舞台は、とある高校。バレー部のキャプテンである桐島が、突然何の前触れもなく部活をやめてしまいました。何気ない事のように思えたのですが、彼が辞めた事により、影響を受けてしまった5人の高校生がいたのです。著者が大学在学中にすばる文学新人賞を受賞し、2012年8月11日に神木隆之介さん主演で映画化される事になった話題の作品をご紹介します。


■小泉風助の場合

バレー部の小泉は、リベロというポジションを担当しています。桐島も同じポジションでしたが、彼が部活を辞めたおかげで、小泉は桐島のいたポジションを埋める事になり、試合に出られる様になりました。
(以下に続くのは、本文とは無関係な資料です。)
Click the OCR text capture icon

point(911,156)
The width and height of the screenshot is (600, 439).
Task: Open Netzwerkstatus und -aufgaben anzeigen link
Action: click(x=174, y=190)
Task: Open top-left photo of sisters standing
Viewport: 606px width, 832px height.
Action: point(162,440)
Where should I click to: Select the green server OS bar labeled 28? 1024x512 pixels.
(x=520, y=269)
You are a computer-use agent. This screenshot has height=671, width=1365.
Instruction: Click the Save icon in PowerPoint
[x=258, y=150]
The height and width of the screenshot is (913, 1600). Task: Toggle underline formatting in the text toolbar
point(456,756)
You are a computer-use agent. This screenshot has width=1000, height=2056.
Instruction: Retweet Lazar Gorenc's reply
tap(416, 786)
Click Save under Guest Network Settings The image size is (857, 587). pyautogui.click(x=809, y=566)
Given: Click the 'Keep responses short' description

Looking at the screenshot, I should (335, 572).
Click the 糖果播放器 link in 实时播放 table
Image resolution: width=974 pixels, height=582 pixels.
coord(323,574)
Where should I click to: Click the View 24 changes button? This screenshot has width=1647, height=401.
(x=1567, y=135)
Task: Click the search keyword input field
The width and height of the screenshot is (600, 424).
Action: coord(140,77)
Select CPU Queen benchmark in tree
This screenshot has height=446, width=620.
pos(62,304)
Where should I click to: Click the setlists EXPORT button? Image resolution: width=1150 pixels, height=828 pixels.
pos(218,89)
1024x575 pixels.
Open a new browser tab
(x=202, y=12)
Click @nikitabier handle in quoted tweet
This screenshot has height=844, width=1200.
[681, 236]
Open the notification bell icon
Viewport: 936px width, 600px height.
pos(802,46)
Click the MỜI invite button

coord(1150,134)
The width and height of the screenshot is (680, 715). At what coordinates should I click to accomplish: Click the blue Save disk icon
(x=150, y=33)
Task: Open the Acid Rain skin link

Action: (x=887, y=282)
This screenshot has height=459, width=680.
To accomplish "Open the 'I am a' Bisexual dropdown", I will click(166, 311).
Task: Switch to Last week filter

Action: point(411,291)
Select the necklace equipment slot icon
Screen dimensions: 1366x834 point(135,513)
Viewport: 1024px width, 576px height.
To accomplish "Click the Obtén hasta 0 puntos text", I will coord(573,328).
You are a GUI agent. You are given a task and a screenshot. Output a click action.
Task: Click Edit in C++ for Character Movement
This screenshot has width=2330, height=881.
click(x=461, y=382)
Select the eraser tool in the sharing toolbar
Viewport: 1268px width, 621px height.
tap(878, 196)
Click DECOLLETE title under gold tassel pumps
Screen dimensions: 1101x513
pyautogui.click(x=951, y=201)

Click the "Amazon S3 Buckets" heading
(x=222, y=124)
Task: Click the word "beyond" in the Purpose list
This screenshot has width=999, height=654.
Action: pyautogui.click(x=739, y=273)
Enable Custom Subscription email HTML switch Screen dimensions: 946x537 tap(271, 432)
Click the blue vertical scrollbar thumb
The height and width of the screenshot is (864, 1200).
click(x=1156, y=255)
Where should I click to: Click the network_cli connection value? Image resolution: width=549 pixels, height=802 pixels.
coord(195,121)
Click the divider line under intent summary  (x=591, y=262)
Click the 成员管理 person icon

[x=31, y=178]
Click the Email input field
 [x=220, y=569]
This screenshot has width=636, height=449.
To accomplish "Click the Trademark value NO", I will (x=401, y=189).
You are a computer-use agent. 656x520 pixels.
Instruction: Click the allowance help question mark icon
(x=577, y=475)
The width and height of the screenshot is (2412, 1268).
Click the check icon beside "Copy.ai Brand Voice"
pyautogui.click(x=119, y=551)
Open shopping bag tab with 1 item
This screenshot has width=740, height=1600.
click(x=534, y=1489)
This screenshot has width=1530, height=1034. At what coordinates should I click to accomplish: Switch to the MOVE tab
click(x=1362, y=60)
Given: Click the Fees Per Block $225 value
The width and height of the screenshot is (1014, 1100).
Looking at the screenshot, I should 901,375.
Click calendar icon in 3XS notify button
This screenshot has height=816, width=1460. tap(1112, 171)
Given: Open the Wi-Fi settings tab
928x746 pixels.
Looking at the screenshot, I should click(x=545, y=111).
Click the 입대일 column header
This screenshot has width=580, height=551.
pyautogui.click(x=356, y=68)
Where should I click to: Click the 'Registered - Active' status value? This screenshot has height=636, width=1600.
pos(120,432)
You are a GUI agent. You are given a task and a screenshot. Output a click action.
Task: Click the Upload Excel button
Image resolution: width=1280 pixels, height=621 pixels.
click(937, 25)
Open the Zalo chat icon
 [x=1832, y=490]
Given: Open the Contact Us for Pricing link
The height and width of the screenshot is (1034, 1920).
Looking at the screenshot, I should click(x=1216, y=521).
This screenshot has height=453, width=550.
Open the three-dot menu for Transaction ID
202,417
これでやっと活躍できる! と思ったものの、頭の中で出来ていたことに体がうまくついて来ません。

■沢島亜矢の場合

ブラスバンド部の亜矢には、気になる男子がいます。その男子は、部活の練習をしている教室から見える場所で、いつもバスケをしていました。ある時、いつもの様に外を見たら、彼はそこからいなくなっていました。聞いた所によると、彼はいつもバスケをしながらバレー部の桐島を待っていたそうで、桐島が部活を辞めたせいでこなくなってしまったようなのです。

■宮部実果の場合

ソフトボール部の実果には、バレー部の男子と付き合っている絵理香という友達がいます。部活仲間で、いつもバレー部の練習が終わるのを待って一緒に帰っていたのですが、絵理香がその彼氏と喧嘩をし始めたせいで、いつも一緒に帰っていたはずの絵理香との習慣が崩れ始めました。

他にも、映画部の前田涼也や野球部の菊池宏樹がいるのですが、彼らもどこかで"桐島"の影響を受けています。一見、直接関係のないような人たちにまで影響を与えている"桐島"は一体何故、部活をやめたのでしょうか。そして、彼らはどうなっていくのでしょうか。